In 1994, Steve Jobs told Rolling Stone:
I’m a tool builder. That’s how I think of myself. I want to build really good tools that I know in my gut and my heart will be valuable. And then whatever happens is… you can’t really predict exactly what will happen, but you can feel the direction that we’re going. And that’s about as close as you can get. Then you just stand back and get out of the way, and these things take on a life of their own.
But something changed. It started with the iPhone.
Some will argue it started with the iPod and iTunes but I think those are a bit different.
Apple has since chosen closed over open: the App Store, iPad, and now section 3.3.1. What happened to getting out of the way and letting things take a life of their own?

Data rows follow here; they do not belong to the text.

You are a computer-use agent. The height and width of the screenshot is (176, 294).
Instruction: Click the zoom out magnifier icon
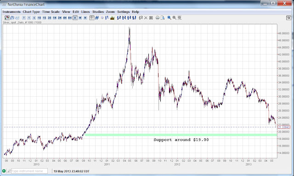pyautogui.click(x=174, y=18)
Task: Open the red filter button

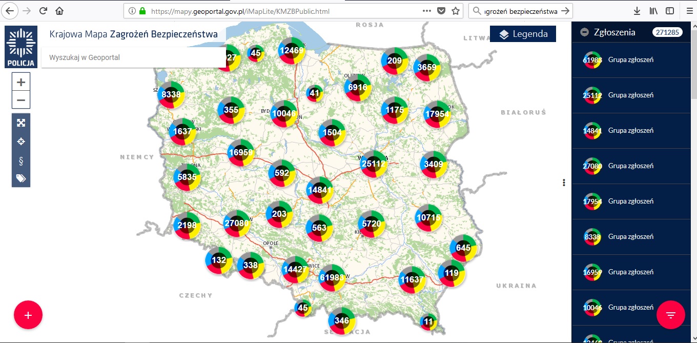Action: [x=670, y=315]
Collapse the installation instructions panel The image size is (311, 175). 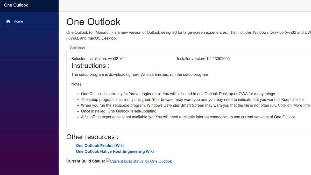(77, 48)
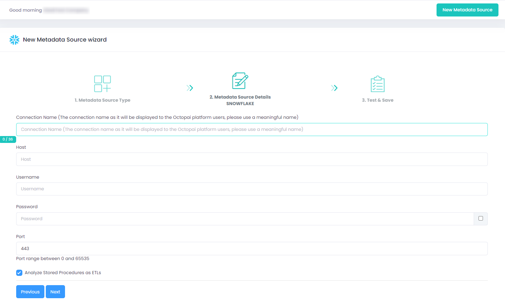Click the Snowflake logo icon
The image size is (505, 303).
(14, 40)
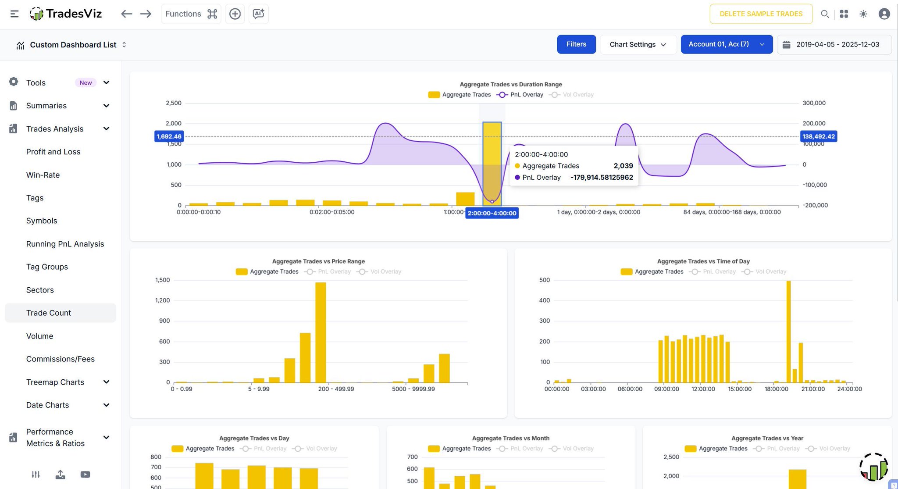Screen dimensions: 898x489
Task: Toggle the light/dark theme sun icon
Action: (863, 14)
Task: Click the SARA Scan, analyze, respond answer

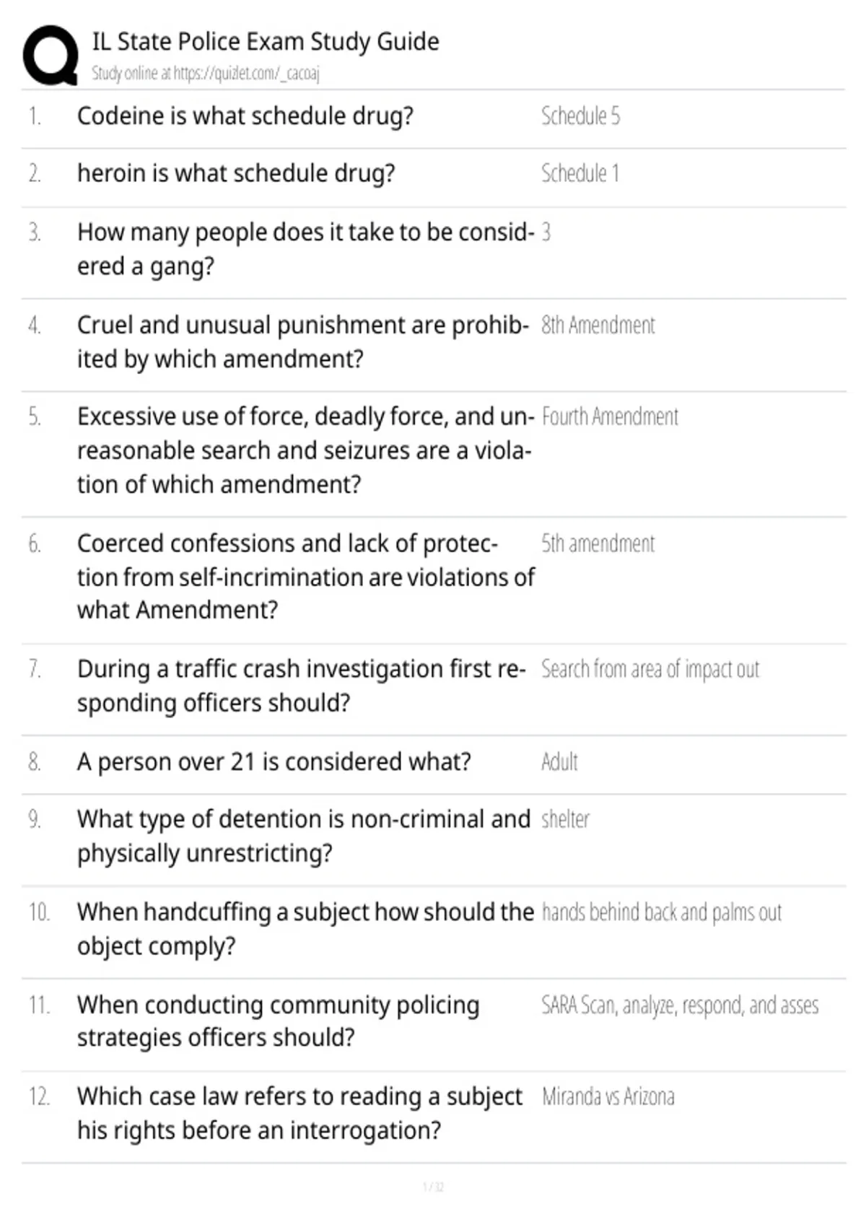Action: pyautogui.click(x=680, y=1005)
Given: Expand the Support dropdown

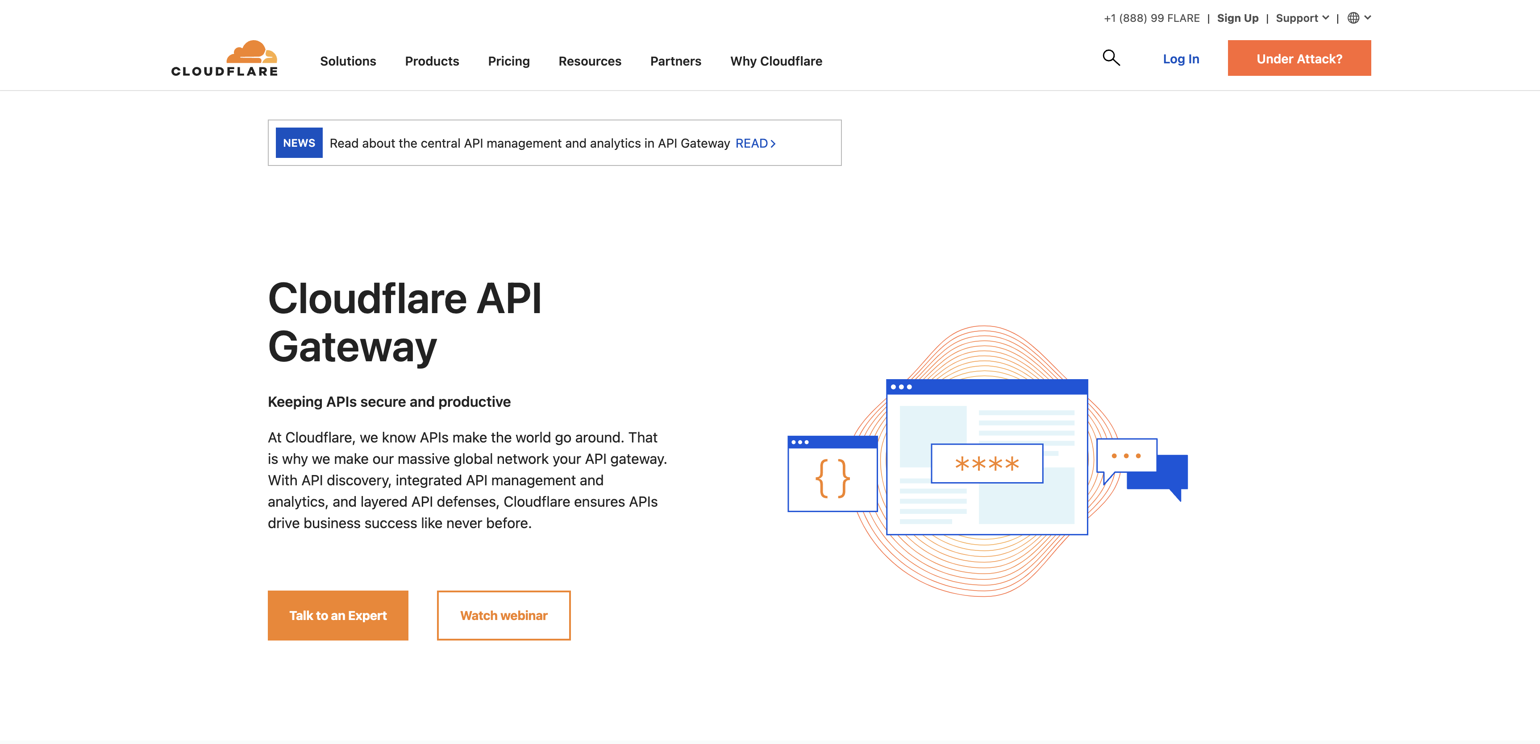Looking at the screenshot, I should coord(1301,18).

This begs the question: What’s Jobs’s end game? I doubt he’s changed his mind about money:
If you say, well, how do you feel about Bill Gates getting rich off some of the ideas that we had … well, you know, the goal is not to be the richest man in the cemetery. It’s not my goal anyway.
Is it about power? Impact? Maybe. My guess is that it’s about perfecting the user-experience, as misguided as I think that is. By locking things down, experiments are discouraged, only preconceived usage patterns (broad as they may be) are allowed, and anything off the beaten path is killed. We get trapped on a locally optimal hill in the user-experience landscape; lovely as that may seem now, we’re at Apple’s mercy to lead us to higher peaks. Apple differs from Microsoft in being good at what they do, but the similarities are nevertheless unsettling. For the first time since I got a Mac in 2002, I feel uneasy about Apple.